As exigências mínimas estabelecidas pelo CADE em relação ao limite territorial são: (i) se o raio de exclusividade do shopping center tiver até 2km de distância, a cláusula será considera lícita; (ii) caso a distância estabelecida esteja entre 2km e 5km, as circunstâncias do negócio devem ser analisadas (densidade populacional, busca por evidências de propósito anticoncorrencial, valor do investimento para a construção do negócio, os impactos para a economia da região, o poder de mercado do empreendedor nos limites do raio, etc.); (iii) acima de 5km a cláusula de raio é considerada ilícita41.
Já em relação ao limite temporal de validade da cláusula de raio, o CADE tem firmado entendimento de que são razoáveis até cinco anos de exclusividade territorial, porém, caso seja estipula lapso temporal superior se faz necessário analisar alguns requisitos para que se determine a legalidade ou não da referida cláusula. São eles: (i) eventual ampliação da área útil do shopping; (ii) prazo de retorno para o investimento feito; (iii) análise se o prazo foi estipulado objetivando lesar concorrentes já situados nas proximidades ou futuros concorrentes; (iv) os investimentos realizados pelo empreendedor para tornar a área do shopping economicamente atrativa42.

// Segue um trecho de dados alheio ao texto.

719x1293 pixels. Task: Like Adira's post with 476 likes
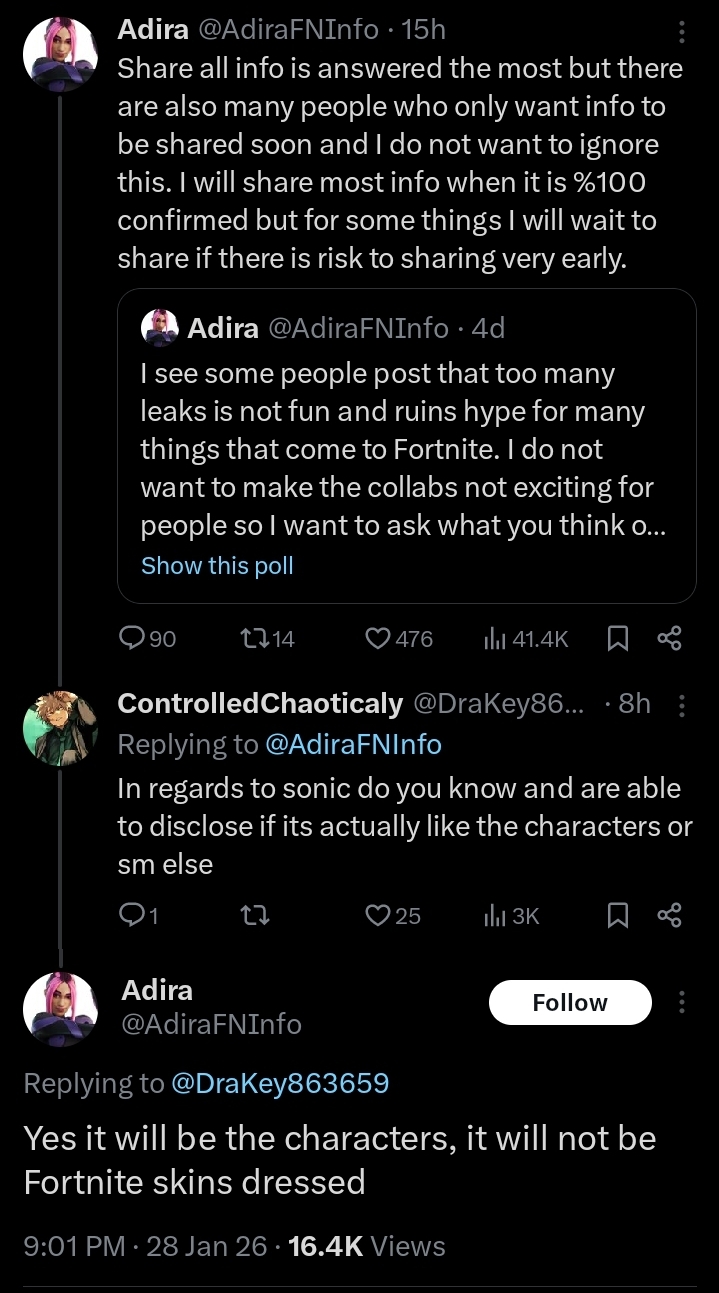click(x=378, y=638)
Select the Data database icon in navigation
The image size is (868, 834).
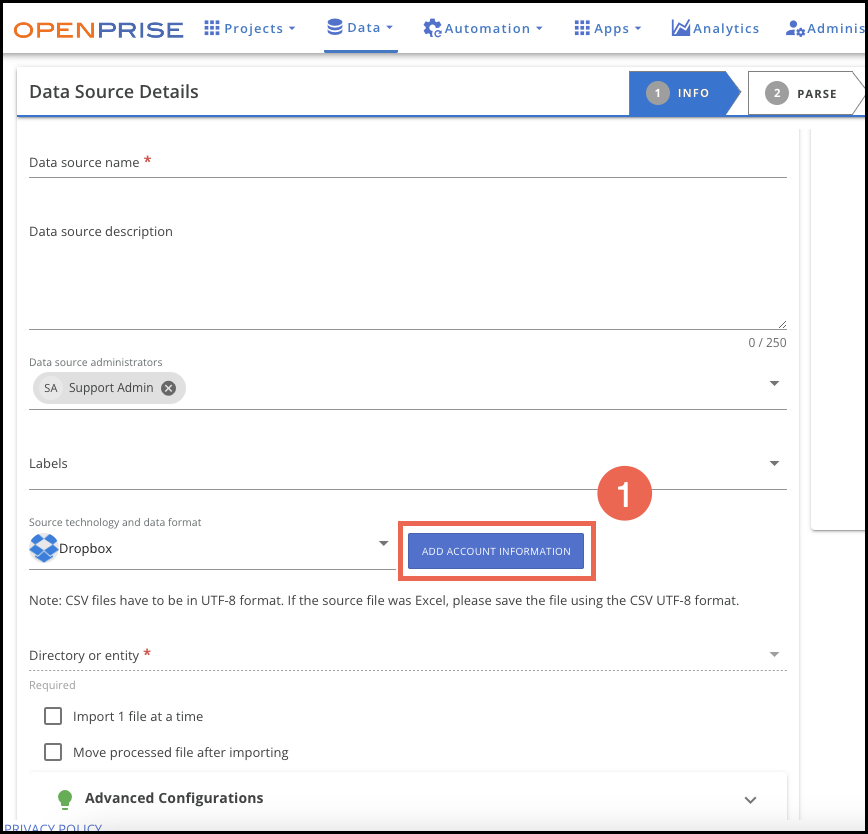334,28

Caso o CADE constate abuso de poder econômico na fixação da cláusula de raio será aberto inquérito administrativo para apuração dos fatos. Ademais, tendo em vista que esta autarquia faz julgamento puramente técnico, não serão levados em consideração aspectos inter partes que possam caracterizar a abusividade da cláusula.
Por conseguinte, uma vez que determinada cláusula de raio é submetida à análise do CADE, a autarquia decidirá por sua validade após estudo acurado do mercado local, levando em consideração os aspectos já mencionados, assim como a existência ou não de poder econômico do agente. Assim, com base nos critérios técnicos territoriais e temporais, busca-se por violações à ordem econômica ou atitudes potencialmente violadoras.